INSTRUCTIONS FOR THE TASK:
Beginning with the line that contains "Task: Select ball 7 in 个位 row", transcribe the rest of the listing below exactly, including its last line, and exclude any pictures.

DATA FOR REVIEW Start Marker

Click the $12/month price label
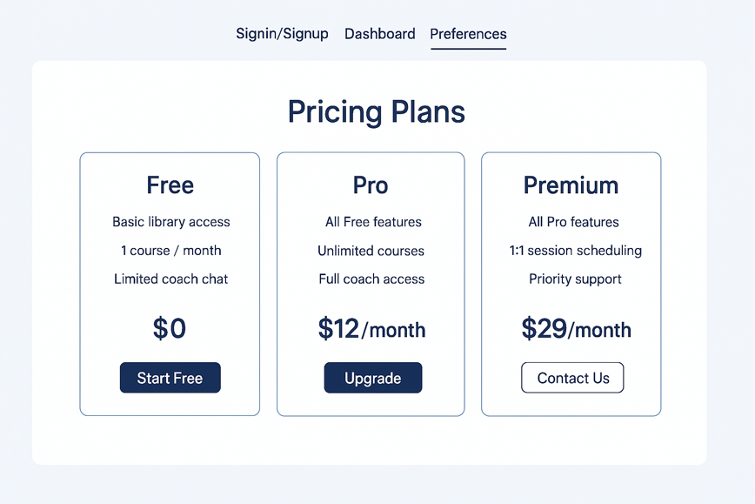Screen dimensions: 755x504 [x=371, y=329]
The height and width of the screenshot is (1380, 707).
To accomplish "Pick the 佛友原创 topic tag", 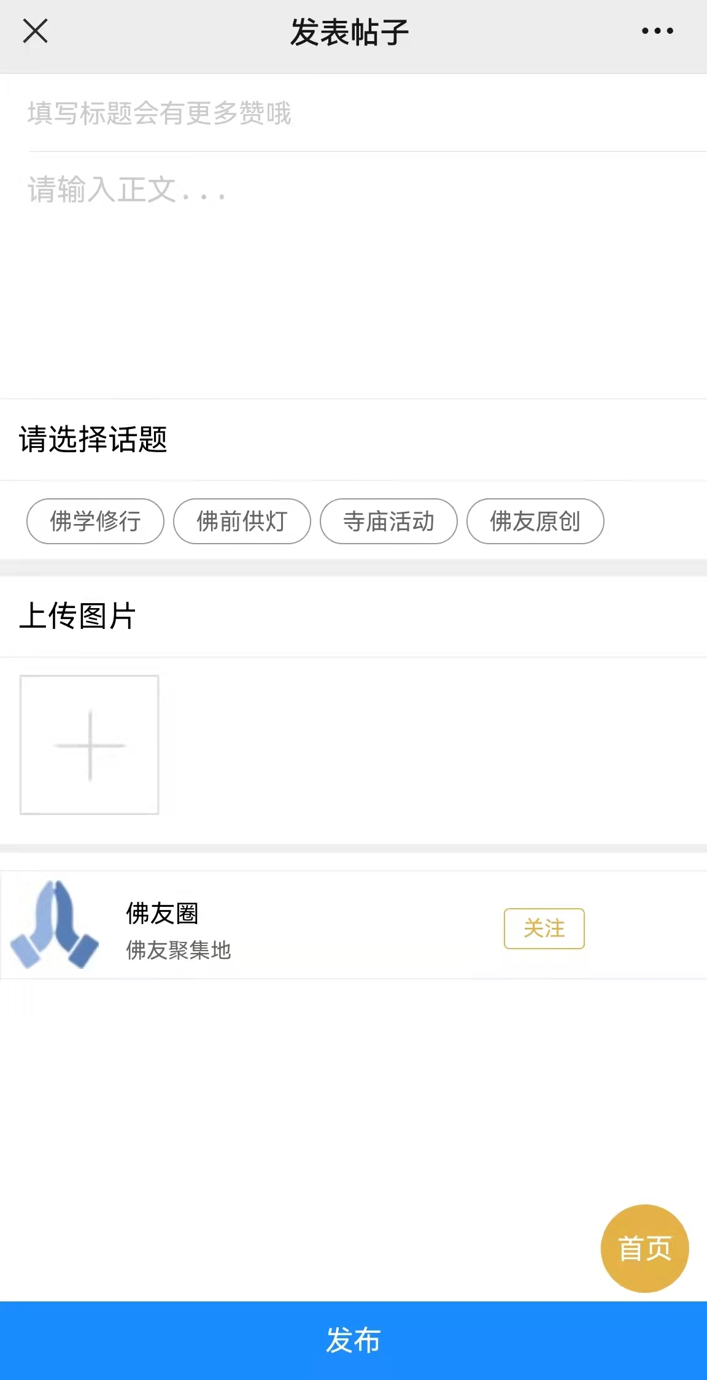I will (x=535, y=521).
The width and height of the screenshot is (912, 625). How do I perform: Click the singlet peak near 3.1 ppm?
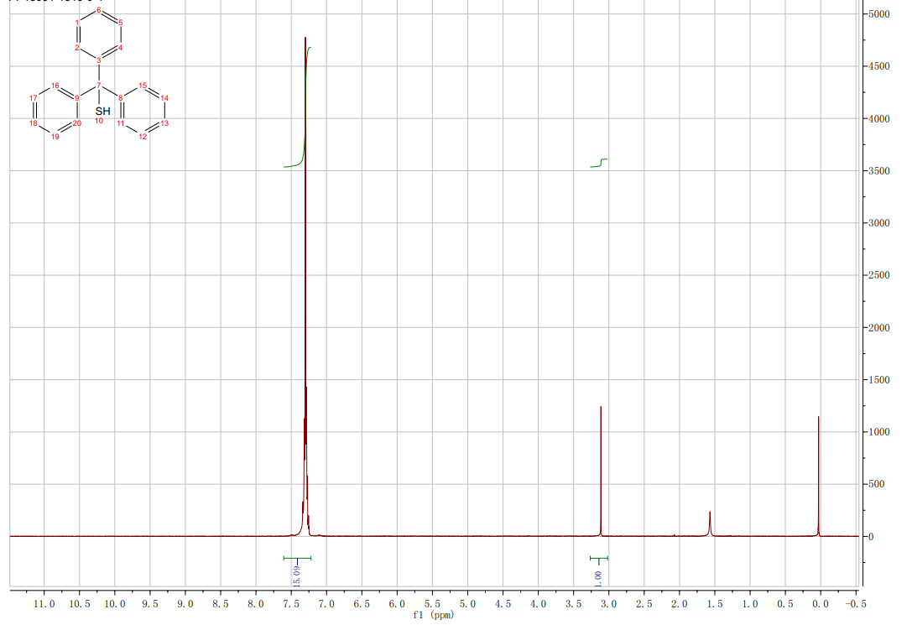tap(601, 470)
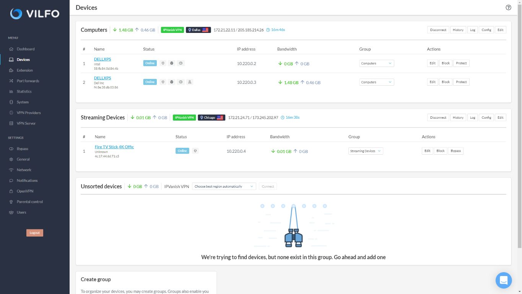The height and width of the screenshot is (294, 522).
Task: Go to VPN Providers menu item
Action: pos(28,113)
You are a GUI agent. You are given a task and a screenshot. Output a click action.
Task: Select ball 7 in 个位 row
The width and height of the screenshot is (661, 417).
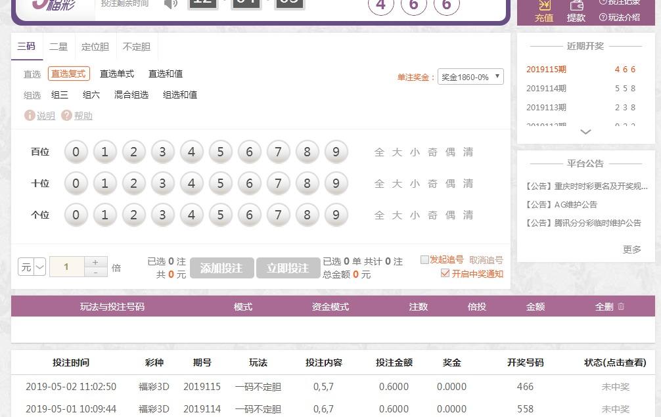pyautogui.click(x=278, y=215)
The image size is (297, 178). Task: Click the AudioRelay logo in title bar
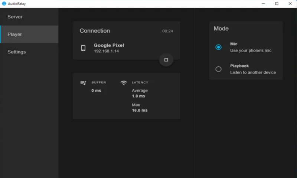tap(4, 3)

DATA FOR REVIEW End Marker

THE COMPLETED TASK:
Task: Select ball 7 in 个位 row
The width and height of the screenshot is (661, 417).
pyautogui.click(x=278, y=215)
The image size is (297, 178). Task: Click the AudioRelay logo in title bar
tap(4, 3)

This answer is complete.